Siemens has yet to tender a formal offer, and observers suggest such a trade would be much less simple than it might appear given major strategic differences between the two companies and substantial overlap in their operations. The GE deal, by contrast, is thought to offer considerable advantages for the American conglomerate, particularly in Asia, in addition to providing a much-needed cash infusion for Alstom’s transportation business.
Unpopular with Paris
Alstom’s board and its CEO Patrick Kron have made it clear they prefer the GE offer, but members of the French government, including President François Hollande, have publicly stated that they are not ready to accept the deal in its current form. On May 15, the energy and economic ministry issued a decree revising a 2005 law, originally covering the defense industry, that gave it the power to block foreign acquisitions in the energy sector.
The move was specifically intended to ensure the deal does not go through unless the government finds it in the country’s interests, Montebourg said.
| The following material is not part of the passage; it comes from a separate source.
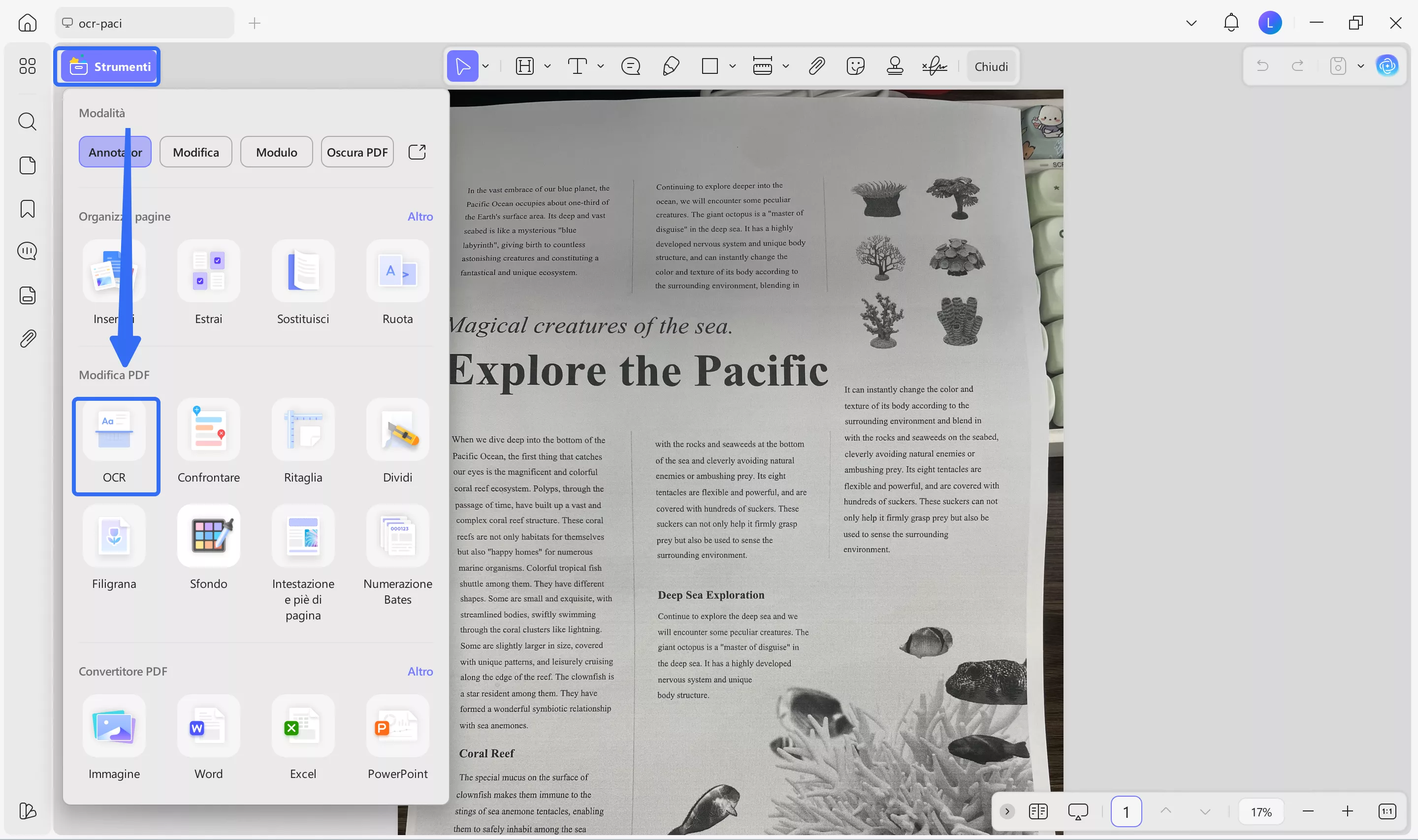Open the save options dropdown
This screenshot has width=1418, height=840.
(x=1361, y=66)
However, observers suggested the move violated European Union rules, and European Commission (EC) finance commissioner Michel Barnier suggested the EC would be watching to ensure the decree was not employed for purposes of protectionism.
The government is understandably concerned about the effects on French jobs—Alstom employs some 18,000 people in France—as well as risks to the national manufacturing base. Montebourg wants to retain some French control over Alstom’s nuclear and gas turbine businesses, and he also suggested the government would require GE to retain a headquarters in France and possibly transfer its train division to what would remain of Alstom.
The bid set off a wave of transactions and speculation across the energy sector, as GE’s rivals moved to position themselves in response. On May 8, Siemens and Rolls Royce announced that they had agreed to a $1.3 billion deal under which Siemens would acquire Rolls Royce’s energy gas turbine and compressor business, including its interest in the Rolls Wood Group joint venture. Siemens also announced that it was relocating the headquarters of its energy division to the United States.
Meanwhile, Toshiba said the same day that it was ready to buy Alstom’s grid division from GE if the deal went through, though GE representatives said no such discussions were taking place and that it had no intention of going through with such a sale.
France’s state-owned nuclear company Areva, which is also a key customer for Alstom’s steam turbines, said on May 20 that it was interested in acquiring Alstom’s offshore wind turbine business. GE CEO Jeffrey Immelt had previously said GE would be willing to offload that division to French investors should the overall deal proceed. Areva and Alstom have been competitors in offshore wind, and such a move would allow Areva to eliminate a rival. GE has reportedly begun talks with Areva and other French companies in hopes of salvaging the acquisition and finding a structure that is palatable to the government.
Alstom’s board, which unanimously endorsed the GE offer before it was announced, has agreed to a 30-day period, ending June 2, during which it would consider other offers, but it has become increasingly unclear that any will be forthcoming.